Online live webinar training was utilized in January 2014 for the full CE group and was also utilized when any new CE entered the study across the time period of the study (September 2012- August 2015) or needed to make-up a missed on-site training. To lessen scheduling issues and minimize time online, each MFT had an individual webinar session that was 2–2.5 hrs in length. Total training time for all three MFTs via online sessions was seven hours. Periodically, new evaluators were added at sites to cover temporary leaves of absence and departure of previously trained evaluators. Individualized training sessions were carried out for three new raters in-person or via videoconference to ensure that they met reliability standards prior to their initial evaluation of a study participant.

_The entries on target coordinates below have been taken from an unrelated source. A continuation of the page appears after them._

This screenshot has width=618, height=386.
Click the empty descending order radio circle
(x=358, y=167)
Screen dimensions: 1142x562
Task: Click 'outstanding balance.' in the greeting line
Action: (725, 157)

Annual on-site training was comprised of multiple components. Both MFT practice with infants and expert facilitators and use of a professionally produced library of MFT videos were utilized for instruction and training. Evaluators received a detailed review of the three MFTs used in the study at each training. In addition, a live demonstration of all tests was performed using healthy infant volunteers. Evaluators were then separated into small groups, and performance on each MFT was assessed during practice evaluations of the healthy infants. Evaluator trainers (n = 4) were present to provide feedback on standardized performance, handling skills for successful test administration and scoring clarity. This allowed for practice of standardized MFT administration and scoring with immediate feedback and modeling.

Reliability assessment for trainings post IM

At each follow up training (webinar and in-person), reliability was assessed as previously described using four video-recordings of TIMPSI assessments (two infants with SMA and two without SMA) to determine agreement with expert (each time they submitted a set of scores), inter-rater agreement (using each rater’s first set of submitted scores to avoid bias) and intra-rater agreement (using a rater’s first set of submitted scores and their first set of repeat scores).

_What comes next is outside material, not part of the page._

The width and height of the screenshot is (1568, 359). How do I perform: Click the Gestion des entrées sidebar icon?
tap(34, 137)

While all training sessions included instruction on all three MFTs, reliability was initially assessed for the TIMPSI as the primary MFT after the 2012 IM and the 2014 mid-year web-based training session. Starting in 2014, we added post-training assessment of inter-rater scorer reliability for the CHOP-INTEND (2 review videos) and the AIMS (2 review videos). Agreement with expert and inter-rater reliability for CHOP-INTEND and AIMS videos were established with the same parameters used for the TIMPSI. Intra-rater reliability was not examined for the CHOP-INTEND or the AIMS in an effort to decrease the time burden on raters attending trainings and completing post training reliability (Figs. 1 and 2). The MFT video library had an assortment of videos allowing use of different videos for training and for each annual reliability session (to minimize any inflation of reliability secondary to repeated use of the same videos). Training methods and time to complete reliability assessments are summarized in Table 1.

Fig. 2

Rater training process for CHOP INTEND and AIMS. Legend: MFT- motor function test; CHOP- Children’s Hospital of Philadelphia Infant Test of Neuromuscular Dysfunction; AIMS- Alberta Infant Motor Scales.

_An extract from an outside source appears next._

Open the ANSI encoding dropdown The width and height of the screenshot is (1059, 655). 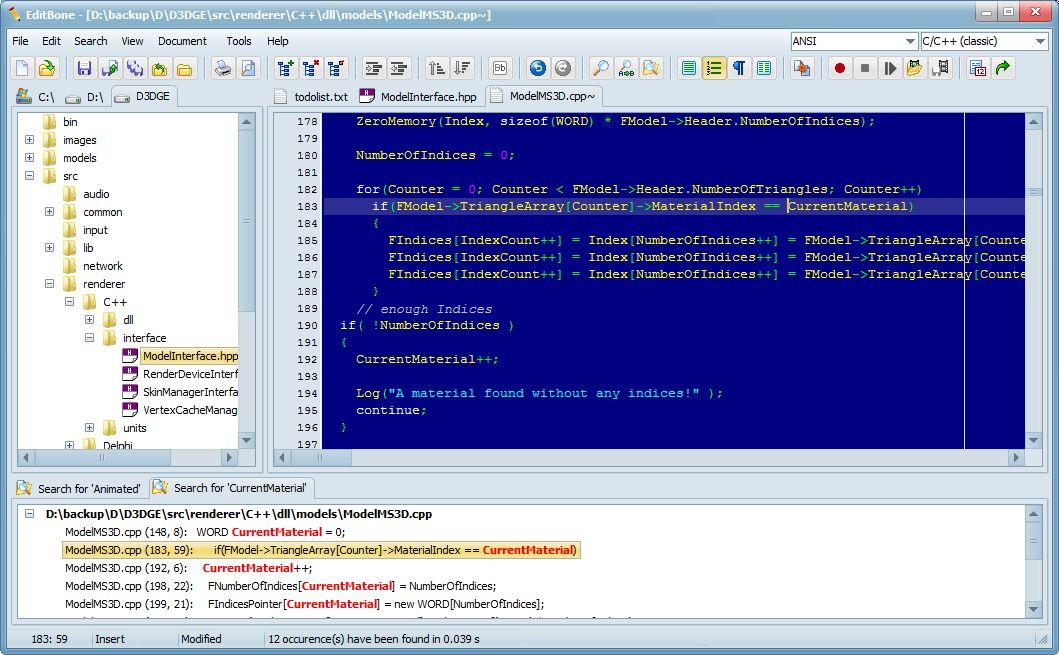point(854,41)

Remediation sessions post reliability assessment

Remediation sessions were conducted for CEs that did not meet initial agreement with expert pass rate for each MFT after each additional training session. Once the threshold of≥85% was met, CEs were instructed to re-rate the TIMPSI videos (n = 4) two weeks after passing remediation to assess their intra-rater reliability (Fig. 1).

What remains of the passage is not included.